• Alıştırma Görevleri:
1 - Kaynak metne göre yetki belgesi davacı şirkete hangi tarihte tebliğ edilmiştir?
2 - Kaynak metinde geçen 02.09.2019 tarihli yazı, toplu iş sözleşmesi yapma imkânı bulunmadığını hangi gerekçeye dayandırmaktadır? Lütfen bir ila üç cümleyle açıklayın.

Abaküs Yazılım
9. Hukuk Dairesi
Esas No: 2021/5609
Karar No: 2021/10086
Karar Tarihi: 10.06.2021

Yargıtay 9. Hukuk Dairesi 2021/5609 Esas 2021/10086 Karar Sayılı İlamı

9. Hukuk Dairesi         2021/5609 E.  ,  2021/10086 K.

    "İçtihat Metni"

    BÖLGE ADLİYE
    MAHKEMESİ : ... 7. Hukuk Dairesi

    DAVA TÜRÜ : TESPİT

    İLK DERECE MAHKEMESİ : ... 7. İş Mahkemesi

    Taraflar arasında görülen dava sonucunda verilen kararın, temyizen incelenmesi davalılar vekilleri tarafından istenilmekle, temyiz taleplerinin süresinde olduğu anlaşıldı. Dava dosyası için Tetkik Hakimi tarafından düzenlenen rapor dinlendikten sonra dosya incelendi, gereği konuşulup düşünüldü:
    Y A R G I T A Y K A R A R I
    Davacı İsteminin Özeti:
    Davacı vekili dava dilekçesinde özetle; müvekkili şirket ile ... arasında 2019/84827 İKN"li ihale sonrasında 01.05.2019 - 30.04.2020 tarihlerini kapsayan taahhüt sözleşmesinin imzalandığını, sonrasında sözleşmeye konu işyerinde toplu iş sözleşmesi yapılabilmesi için Çalışma Genel Müdürlüğünün 26.08.2019 tarihli ve 2066699 sayılı yetki belgesinin davalı ... lehine verildiğini, yetki belgesinin davacı şirkete 28.08.2019 tarihinde tebliğ edildiğini, bunun üzerine davacı şirketin ... Sendikasını Personel Çalıştırılmasına Dayalı Hizmet Atımlarında Toplu İş Sözleşmesinden Kaynaklanan Fiyat Farkının Ödenmesine Dair Yönetmelik hükümlerine göre toplu iş sözleşmesi görüşmelerinin yürütülmesi ve sonuçlandırılması için yetkilendirdiğini, ...’in 02.09.2019 tarih ve 13.T/1921 sayılı yazısı ile toplu iş sözleşmesi sürecinin yetki belgesinin düzenlenme tarihi itibarıyla bir yıldan az süre kalması, 6356 sayılı yasanın 35/2. maddesi hükmü gereği toplu iş sözleşmesi yapma imkanı bulunmadığına dair yazının davacı şirkete 04.09.2019 tarihinde tebliğ edildiğini, Personel Çalıştırılmasına Dayalı Hizmet Atımlarında Toplu İş Sözleşmesinden Kaynaklanan Fiyat Farkının Ödenmesine Dair Yönetmeliğinin 4. maddesi, 6356 sayılı yasanın 35. maddesi birlikte değerlendirildiğinde, ...’in yetkilendirme taleplerini reddetmesinin hukuka aykırılık teşkil ettiğini, hem yönetmelik hem yasa birlikte değerlendirildiğinde toplu iş sözleşmesi sürecinin davalı ... Sendikası tarafından yürütülmesi gerektiğini, aksi halde toplu iş sözleşmesinin hukuki sıhhatini etkileme ve ayrıca toplu iş sözleşmesinden kaynaklanan alacak farklarının alt işverenlere, dolayısıyla işçilere ödenmeme ihtimalinin de doğacağını ileri sürerek 29.08.2019 tarihli yetkilendirmenin geçerli olduğunun ve toplu iş sözleşmesi görüşmelerinin davalılar arasında yürütülmesi gerektiğinin tespitine karar verilmesini talep etmiştir.

• Kayıtlı Malzeme:
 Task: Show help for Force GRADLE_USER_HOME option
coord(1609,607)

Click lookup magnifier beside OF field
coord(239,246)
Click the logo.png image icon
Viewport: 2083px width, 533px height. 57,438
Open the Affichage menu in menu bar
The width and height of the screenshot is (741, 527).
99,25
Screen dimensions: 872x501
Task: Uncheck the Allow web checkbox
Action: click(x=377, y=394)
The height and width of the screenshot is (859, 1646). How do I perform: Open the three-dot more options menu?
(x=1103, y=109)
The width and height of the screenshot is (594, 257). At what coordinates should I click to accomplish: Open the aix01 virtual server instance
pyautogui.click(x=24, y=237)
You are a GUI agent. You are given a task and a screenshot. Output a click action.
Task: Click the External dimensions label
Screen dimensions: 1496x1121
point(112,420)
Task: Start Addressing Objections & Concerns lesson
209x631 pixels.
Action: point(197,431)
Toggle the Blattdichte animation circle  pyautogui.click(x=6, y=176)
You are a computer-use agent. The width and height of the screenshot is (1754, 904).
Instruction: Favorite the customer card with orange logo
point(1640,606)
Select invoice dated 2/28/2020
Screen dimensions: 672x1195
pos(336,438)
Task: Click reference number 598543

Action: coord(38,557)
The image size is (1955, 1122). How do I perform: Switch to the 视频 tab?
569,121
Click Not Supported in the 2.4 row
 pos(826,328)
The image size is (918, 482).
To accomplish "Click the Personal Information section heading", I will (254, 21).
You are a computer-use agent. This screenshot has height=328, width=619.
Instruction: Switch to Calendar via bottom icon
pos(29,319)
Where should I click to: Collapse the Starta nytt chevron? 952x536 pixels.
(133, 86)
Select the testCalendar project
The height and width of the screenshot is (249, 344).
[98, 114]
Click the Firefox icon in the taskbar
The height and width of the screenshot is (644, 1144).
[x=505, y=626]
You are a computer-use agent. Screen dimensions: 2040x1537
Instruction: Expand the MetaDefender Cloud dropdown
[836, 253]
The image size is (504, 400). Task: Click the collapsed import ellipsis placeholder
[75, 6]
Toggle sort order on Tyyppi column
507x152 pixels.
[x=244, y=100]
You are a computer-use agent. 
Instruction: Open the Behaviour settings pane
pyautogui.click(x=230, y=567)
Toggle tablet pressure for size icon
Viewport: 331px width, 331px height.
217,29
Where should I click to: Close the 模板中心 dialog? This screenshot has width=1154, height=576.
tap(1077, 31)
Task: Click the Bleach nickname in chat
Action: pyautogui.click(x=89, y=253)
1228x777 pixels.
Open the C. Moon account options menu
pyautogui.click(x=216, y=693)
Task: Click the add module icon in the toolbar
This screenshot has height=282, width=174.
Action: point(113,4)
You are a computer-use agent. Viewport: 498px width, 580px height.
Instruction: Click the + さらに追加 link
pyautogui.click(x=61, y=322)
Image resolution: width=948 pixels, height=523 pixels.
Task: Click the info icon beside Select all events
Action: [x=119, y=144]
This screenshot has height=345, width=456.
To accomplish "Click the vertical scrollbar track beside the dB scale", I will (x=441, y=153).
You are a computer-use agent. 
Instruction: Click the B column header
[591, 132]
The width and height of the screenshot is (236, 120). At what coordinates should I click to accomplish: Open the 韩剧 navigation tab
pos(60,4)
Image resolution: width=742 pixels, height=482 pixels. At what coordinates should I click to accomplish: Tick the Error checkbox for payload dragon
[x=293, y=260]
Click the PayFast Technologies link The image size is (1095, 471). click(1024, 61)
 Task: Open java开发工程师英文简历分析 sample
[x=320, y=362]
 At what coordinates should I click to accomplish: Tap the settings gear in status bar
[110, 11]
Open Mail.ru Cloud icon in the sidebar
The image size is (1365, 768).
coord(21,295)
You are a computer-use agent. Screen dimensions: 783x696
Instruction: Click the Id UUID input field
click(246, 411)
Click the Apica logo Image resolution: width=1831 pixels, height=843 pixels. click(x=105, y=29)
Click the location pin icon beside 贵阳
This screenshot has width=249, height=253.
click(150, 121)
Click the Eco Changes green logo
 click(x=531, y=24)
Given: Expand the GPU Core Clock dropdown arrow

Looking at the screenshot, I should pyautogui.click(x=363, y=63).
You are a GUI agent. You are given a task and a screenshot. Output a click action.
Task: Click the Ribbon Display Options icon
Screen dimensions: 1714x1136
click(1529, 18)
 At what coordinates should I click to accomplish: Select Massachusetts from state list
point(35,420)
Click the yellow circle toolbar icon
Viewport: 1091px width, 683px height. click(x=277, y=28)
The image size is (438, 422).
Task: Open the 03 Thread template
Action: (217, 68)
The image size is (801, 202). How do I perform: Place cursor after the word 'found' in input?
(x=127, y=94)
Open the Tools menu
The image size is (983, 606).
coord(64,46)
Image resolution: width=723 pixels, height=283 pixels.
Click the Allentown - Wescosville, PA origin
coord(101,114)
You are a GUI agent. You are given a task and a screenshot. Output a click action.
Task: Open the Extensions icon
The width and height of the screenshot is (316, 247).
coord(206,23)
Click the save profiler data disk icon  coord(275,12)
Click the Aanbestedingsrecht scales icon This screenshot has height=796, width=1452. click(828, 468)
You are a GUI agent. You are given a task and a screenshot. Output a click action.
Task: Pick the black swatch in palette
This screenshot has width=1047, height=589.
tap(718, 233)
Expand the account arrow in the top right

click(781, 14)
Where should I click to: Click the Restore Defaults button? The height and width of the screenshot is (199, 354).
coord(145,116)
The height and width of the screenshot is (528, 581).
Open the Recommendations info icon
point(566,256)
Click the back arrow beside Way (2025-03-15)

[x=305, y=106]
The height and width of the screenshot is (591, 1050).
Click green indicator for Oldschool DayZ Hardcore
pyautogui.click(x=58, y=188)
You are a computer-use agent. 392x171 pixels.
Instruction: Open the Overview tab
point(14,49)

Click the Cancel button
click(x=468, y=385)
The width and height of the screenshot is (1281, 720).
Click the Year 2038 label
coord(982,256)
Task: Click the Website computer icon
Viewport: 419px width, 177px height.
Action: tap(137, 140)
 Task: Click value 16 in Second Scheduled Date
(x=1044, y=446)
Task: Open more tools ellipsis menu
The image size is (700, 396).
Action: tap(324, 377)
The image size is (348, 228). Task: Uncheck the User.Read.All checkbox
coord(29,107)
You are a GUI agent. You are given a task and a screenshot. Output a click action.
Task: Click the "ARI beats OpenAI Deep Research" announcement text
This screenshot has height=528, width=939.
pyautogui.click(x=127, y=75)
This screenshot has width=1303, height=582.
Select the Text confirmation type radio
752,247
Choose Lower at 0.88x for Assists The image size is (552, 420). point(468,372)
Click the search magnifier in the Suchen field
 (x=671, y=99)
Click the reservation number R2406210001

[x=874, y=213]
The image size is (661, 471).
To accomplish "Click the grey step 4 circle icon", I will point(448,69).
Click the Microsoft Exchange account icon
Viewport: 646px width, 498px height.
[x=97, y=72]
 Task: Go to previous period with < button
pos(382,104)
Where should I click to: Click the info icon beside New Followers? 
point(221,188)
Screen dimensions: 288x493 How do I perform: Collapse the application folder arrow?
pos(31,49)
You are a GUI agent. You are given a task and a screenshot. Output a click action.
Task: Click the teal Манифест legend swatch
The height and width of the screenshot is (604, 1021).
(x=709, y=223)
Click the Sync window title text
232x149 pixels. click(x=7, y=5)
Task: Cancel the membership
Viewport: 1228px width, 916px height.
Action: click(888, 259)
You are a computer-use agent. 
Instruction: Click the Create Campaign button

• Alıştırma Cevapları:
1 - 28.08.2019 tarihinde.

2 - Yazıya göre, yetki belgesinin düzenlenme tarihi itibarıyla toplu iş sözleşmesi süreci için bir yıldan az süre kalmıştı. Bu nedenle 6356 sayılı yasanın 35/2. maddesi gereği toplu iş sözleşmesi yapma imkânı bulunmadığı bildirilmiştir.